(Task prompt) Set down, please, exactly the lines below that run from the line with "Media (251, 1557)" to the line with "Polres Minahasa Sukseskan", both lines included.

########################################

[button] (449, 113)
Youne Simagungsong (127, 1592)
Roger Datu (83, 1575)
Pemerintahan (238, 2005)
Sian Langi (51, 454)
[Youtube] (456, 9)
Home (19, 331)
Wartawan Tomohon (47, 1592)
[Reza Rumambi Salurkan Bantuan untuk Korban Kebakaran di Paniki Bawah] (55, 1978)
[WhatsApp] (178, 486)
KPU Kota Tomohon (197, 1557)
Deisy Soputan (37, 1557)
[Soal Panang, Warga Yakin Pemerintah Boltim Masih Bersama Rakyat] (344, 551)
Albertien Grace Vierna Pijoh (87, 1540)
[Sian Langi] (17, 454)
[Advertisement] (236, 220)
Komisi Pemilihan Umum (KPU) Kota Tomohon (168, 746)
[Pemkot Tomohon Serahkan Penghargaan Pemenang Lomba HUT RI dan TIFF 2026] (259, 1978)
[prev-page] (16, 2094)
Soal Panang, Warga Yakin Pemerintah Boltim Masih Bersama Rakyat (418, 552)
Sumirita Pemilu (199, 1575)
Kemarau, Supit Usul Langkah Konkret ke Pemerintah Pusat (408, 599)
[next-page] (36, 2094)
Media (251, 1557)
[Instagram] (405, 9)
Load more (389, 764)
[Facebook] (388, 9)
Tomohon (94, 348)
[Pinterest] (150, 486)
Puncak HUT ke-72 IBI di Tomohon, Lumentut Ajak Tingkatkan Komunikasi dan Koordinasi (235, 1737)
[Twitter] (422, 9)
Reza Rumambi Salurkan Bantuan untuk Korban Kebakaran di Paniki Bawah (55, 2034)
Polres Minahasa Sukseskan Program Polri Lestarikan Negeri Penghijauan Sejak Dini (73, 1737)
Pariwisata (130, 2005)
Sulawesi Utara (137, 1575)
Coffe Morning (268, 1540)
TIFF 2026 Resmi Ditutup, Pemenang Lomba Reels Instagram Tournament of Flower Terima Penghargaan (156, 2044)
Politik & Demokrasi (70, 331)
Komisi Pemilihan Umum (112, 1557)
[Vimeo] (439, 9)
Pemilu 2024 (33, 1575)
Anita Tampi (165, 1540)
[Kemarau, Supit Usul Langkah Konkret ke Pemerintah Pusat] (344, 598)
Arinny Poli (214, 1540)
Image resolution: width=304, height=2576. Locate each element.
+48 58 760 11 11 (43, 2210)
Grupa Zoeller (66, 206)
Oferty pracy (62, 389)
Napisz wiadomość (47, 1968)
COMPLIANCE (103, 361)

########################################

(Solution to this problem)
Media (251, 1557)
[Instagram] (405, 9)
Load more (389, 764)
[Facebook] (388, 9)
Tomohon (94, 348)
[Pinterest] (150, 486)
Puncak HUT ke-72 IBI di Tomohon, Lumentut Ajak Tingkatkan Komunikasi dan Koordinasi (235, 1737)
[Twitter] (422, 9)
Reza Rumambi Salurkan Bantuan untuk Korban Kebakaran di Paniki Bawah (55, 2034)
Polres Minahasa Sukseskan Program Polri Lestarikan Negeri Penghijauan Sejak Dini (73, 1737)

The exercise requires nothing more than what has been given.